-- Your instructions --
Show all lines from the records below in which the string "next" is present.

(Records from a data source)
▼

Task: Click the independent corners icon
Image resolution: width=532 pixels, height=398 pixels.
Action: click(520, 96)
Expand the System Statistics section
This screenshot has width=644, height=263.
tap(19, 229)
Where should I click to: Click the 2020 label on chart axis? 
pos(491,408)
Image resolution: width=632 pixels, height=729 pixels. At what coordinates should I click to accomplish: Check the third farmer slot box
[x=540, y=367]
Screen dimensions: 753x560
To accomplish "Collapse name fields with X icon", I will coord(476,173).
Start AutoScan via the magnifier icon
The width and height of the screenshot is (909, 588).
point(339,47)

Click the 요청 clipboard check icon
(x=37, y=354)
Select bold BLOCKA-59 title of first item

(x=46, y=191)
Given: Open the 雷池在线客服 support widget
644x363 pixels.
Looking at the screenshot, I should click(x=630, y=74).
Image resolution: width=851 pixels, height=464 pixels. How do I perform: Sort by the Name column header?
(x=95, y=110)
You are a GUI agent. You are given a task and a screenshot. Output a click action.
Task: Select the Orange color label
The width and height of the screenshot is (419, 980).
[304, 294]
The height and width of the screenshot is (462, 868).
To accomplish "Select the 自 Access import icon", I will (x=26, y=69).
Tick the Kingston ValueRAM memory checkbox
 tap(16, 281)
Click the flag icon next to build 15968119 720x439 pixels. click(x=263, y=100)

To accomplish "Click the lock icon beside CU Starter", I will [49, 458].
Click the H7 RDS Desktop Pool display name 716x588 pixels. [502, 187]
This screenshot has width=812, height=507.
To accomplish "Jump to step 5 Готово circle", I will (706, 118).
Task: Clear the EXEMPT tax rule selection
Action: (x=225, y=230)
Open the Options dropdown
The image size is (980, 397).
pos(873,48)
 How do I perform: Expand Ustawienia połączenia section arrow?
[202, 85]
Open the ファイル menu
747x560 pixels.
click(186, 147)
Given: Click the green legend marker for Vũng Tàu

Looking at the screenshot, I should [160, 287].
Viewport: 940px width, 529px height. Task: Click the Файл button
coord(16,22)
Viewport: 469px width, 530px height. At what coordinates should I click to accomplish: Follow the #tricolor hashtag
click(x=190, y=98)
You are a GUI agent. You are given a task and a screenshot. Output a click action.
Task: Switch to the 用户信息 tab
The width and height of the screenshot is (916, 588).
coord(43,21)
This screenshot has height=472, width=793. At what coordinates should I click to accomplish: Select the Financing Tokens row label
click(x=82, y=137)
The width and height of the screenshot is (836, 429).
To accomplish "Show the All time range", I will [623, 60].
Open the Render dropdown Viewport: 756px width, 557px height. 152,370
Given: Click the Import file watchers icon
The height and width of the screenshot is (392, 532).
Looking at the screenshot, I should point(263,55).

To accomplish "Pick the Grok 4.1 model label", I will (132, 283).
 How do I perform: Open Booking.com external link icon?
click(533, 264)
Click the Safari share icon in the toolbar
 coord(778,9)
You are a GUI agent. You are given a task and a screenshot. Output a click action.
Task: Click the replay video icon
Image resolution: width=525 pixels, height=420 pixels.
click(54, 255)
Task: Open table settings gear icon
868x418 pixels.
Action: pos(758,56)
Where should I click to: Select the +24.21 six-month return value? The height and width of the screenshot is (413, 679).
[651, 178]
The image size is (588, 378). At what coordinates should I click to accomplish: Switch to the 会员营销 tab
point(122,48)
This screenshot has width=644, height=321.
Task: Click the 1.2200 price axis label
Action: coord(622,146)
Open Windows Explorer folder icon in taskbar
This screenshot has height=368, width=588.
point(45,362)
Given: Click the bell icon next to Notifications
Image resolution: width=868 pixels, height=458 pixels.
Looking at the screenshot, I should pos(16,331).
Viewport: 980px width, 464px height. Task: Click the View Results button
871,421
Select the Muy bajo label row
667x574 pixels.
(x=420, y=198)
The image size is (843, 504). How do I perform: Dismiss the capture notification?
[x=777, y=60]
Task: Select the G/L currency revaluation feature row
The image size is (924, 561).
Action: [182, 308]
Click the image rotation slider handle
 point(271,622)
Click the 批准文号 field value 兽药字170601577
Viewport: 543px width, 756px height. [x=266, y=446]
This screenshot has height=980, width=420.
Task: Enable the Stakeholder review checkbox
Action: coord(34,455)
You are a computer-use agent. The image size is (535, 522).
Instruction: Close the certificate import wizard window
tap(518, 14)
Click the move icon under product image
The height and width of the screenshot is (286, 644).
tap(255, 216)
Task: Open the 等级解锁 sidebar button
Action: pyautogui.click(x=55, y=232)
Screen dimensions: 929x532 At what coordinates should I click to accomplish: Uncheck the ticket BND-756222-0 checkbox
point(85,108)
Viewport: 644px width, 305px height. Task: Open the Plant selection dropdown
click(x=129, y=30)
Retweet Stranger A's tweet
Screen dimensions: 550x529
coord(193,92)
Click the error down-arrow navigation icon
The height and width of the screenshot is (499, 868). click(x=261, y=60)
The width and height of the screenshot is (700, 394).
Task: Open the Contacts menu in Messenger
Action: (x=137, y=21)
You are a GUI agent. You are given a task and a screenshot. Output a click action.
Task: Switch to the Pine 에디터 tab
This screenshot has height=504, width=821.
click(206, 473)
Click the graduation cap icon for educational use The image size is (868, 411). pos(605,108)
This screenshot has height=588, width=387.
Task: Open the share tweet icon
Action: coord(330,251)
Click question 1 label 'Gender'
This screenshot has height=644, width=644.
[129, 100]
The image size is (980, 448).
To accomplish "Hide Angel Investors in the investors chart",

▲

-- Exercise response --
Click the flag icon next to build 15968119 720x439 pixels. click(x=263, y=100)
Given: Click the bell icon next to Notifications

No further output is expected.